Please re-open this bug report. The issue is as described.



Checking memory usage outside the loop shows stabilized memory usage
because the buffer which stores the results from iconv is unset, thereby
freeing the memory used. Regardless, this is not a memory manager
issue.



The problem is that the function php_iconv_string, in ext/iconv.c,
allocates an output buffer the same size as the input buffer and doesn't
reduce the size of the allocated memory block depending on the actual
size of the result before returning. This, in certain circumstances, can
waste an awful lot of memory.



The attached patch for ext/iconv.c taken from the PHP 5.2.17 source code
resolves this issue by modifying the function php_iconv_string so that
it resizes the output buffer to the actual size of the string it
contains before returning.


Previous Comments:
------------------------------------------------------------------------
[2011-02-19 20:39:05] scott...@php.net

.

------------------------------------------------------------------------
[2011-02-19 20:38:24] scott...@php.net

Already works like you describe, only the memory required is copied from
the iconv 

buffer.



Add a check outside the loop and you'll see its stabilised again back to
4mb. This 

just the way the memory manager works.

------------------------------------------------------------------------
[2011-02-19 06:43:23] r3z at pr0j3ctr3z dot com

Made minor alteration to the summary

------------------------------------------------------------------------
[2011-02-19 06:30:51] r3z at pr0j3ctr3z dot com

Description:
------------
PHP 5.2.17 / libiconv 1.11 / Windows XP SP3



It would appear that, on my machine at least, the result returned by
iconv uses the same amount of memory as the input string, even if it
doesn't actually need to. This only happens when the result is smaller
than the input string. When the result is bigger than the input string,
i.e. going from ISO-8859-1 characters above 0x7F, to UTF-8, the
resulting memory usage is as expected.



To demonstrate, the example code initializes an array of 4 UTF-8
strings, which I have named: n-tilde; multiplication; cyrillic-i; and
invalid. Each 1MB string is repeatedly (for dramatic effect)
transliterated to ASCII, and the resulting string is stored in a buffer
array. The memory usage before and after these repeated transliteration
is recorded and displayed. The difference in the memory usage before and
after, therefore closely approximates the memory usage of the buffer
array.



During the transliteration the following occurs:



n-tilde: each 2-byte UTF-8 character, U+00F1, is transliterated to the
2-byte ASCII sequence '~n', so each buffer should use 1MB.
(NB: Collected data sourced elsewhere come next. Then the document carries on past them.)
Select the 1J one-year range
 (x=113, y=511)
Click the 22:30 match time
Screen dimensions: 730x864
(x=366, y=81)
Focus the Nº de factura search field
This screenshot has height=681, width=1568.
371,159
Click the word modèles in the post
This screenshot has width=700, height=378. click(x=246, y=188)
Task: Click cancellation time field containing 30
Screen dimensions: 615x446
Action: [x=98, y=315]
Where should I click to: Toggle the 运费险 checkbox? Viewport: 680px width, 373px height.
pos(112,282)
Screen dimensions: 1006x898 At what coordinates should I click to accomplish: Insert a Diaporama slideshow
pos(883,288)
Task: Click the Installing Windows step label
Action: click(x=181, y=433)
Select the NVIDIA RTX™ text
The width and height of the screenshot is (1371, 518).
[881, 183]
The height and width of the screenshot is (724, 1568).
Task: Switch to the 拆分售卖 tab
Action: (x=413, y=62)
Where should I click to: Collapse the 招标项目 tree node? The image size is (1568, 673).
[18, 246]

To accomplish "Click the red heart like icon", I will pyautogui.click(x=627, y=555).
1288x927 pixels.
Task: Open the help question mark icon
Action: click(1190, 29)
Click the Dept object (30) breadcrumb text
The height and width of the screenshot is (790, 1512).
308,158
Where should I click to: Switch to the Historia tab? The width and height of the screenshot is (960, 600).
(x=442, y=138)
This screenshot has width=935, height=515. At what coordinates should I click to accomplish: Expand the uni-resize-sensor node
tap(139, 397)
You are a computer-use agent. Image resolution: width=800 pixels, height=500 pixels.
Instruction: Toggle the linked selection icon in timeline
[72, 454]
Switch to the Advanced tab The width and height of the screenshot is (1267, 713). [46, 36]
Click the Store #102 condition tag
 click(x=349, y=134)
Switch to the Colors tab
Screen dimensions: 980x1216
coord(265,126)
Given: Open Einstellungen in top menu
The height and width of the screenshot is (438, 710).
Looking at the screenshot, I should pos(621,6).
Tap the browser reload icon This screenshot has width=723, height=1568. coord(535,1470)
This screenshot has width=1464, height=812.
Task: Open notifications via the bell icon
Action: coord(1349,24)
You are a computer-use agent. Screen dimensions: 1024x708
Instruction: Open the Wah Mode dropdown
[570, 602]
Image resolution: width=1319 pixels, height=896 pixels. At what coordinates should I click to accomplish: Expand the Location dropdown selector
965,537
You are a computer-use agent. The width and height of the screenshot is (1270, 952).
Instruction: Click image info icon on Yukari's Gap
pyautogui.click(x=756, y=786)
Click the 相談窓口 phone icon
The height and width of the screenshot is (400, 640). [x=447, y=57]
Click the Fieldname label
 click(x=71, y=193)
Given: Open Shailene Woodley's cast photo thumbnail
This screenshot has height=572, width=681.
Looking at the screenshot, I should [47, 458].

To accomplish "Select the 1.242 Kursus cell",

multiplication: each 2-byte UTF-8 character, U+00D7, is transliterated
to the 1-byte ASCII sequence 'x', so each buffer should use 0.5MB.

cyrillic-i: each 2-byte UTF-8 character, U+0438, is ignored since there
is no transliteration. So iconv returns the empty string. Therefore,
each buffer should use 0MB.

invalid: 0xFF is invalid in UTF-8 so iconv stops processing the input
string at the first character, generates an E_NOTICE (which I mask to
make the output more readable) and returns the incomplete result, the
empty string. Therefore, each buffer should use 0MB.



I am aware that it takes ~68 bytes per entry, plus the size of the data
to store the array, however, in this case 16 entries, plus index
strings, only amounts to ~1KB, which is insignificant compared to the
results. Keeping this in mind though, you would expect additional memory
usage caused by the creation of the 16 entry, buffer array to be:



~16MB for n-tilde (16 buffers @ 1MB each);

~8MB for multiplication (16 buffers @ 0.5MB each);

~1KB for cyrillic-i (16 buffers @ 0MB each);

~1KB for invalid (16 buffers @ 0MB each).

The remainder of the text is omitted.